1T-MoS2 is typically obtained via the “top-down” and the “bottom-up” methods: The “top-down” approach employs 2H-MoS2 as the raw material for the production of 1T-MoS2 by chemical, electrochemical, physical or a combination of physical and chemical techniques [17]. For instance, heavy electron doping, such as with Li+, Na+, and K+ intercalation, plasmonic hot electron doping, electron irradiation, and substitutional doping, is employed to introduce foreign species into 2H-MoS2, thereby achieving the 2H → 1T transformation [25]. The “bottom-up” approach is primarily used to synthesize 1T-MoS2 by using Mo sources and S sources and methods such as low-temperature chemical vapor deposition (CVD) and hydrothermal and solvothermal methods.

In “top-down” synthetic methods, the main approach is chemical/electrochemical intercalation with alkali metal ions. In MoS2, the interlayer spacing between the atoms is relatively large, and the VDW forces between them are weak. Therefore, alkali metals are easily intercalated into the atomic layers. In general, researchers chemically exfoliate 2H-MoS2 by inserting ions such as Li+, Na+, and K+ to obtain 1T-MoS2. The resulting 1T-MoS2 material is usually hydrophilic. Liu et al. [26] found that the 2H to 1T phase transition of MoS2 in the lithium intercalation method is induced by insertion of the lithium atoms. The insertion of lithium reduces the energy barrier for movement of the S atoms. In 2H-MoS2, the phase transition is induced by individual transitions of the S atoms rather than collective behavior.
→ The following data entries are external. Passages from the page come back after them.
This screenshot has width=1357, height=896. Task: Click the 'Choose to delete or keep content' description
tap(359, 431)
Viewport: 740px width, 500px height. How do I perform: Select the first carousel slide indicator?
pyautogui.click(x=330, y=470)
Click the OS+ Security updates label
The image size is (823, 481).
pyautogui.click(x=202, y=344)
Tan et al. [27] proposed an approach that combined ball milling and chemical Li intercalation to achieve a high-yield syntheses of small monolayer MoS2 nanoparticles, a high percentage of the 1T phase, and an exceptionally large specific surface area. Chen et al. [28] demonstrated a simple and direct strategy for intercalating zero-valent metals into bulk MoS2 (Fig.3(b)). Since block-like 2H-MoS2 itself does not have a strong reduction capacity, lithium was first intercalated into bulk MoS2 to obtain 1T'-LixMoS2. It was found that 1T'-LixMoS2 had an increased electron density and a larger reduction potential, and this characteristic was used for in-situ reduction of the metal ions on the surface of LixMoS2 to achieve intercalation of the zero-valent metal atoms. As shown by time-of-flight secondary ion mass spectroscopy (ToF-SIMS) (Fig.3(c)), the zero-valent metal atoms in Pt nanoparticles were successfully intercalated into MoS2. From the stable 2H phase to the unstable 1T' phase, the insertion of Li also increases the interlayer distance of MoS2, which allows for diffusion exchange between MoS2 and the target metal salt ions, and the Li ions inserted into MoS2 can be removed. Inserted metals can improve the stability of the MoS2 1T' phase for use in the HER.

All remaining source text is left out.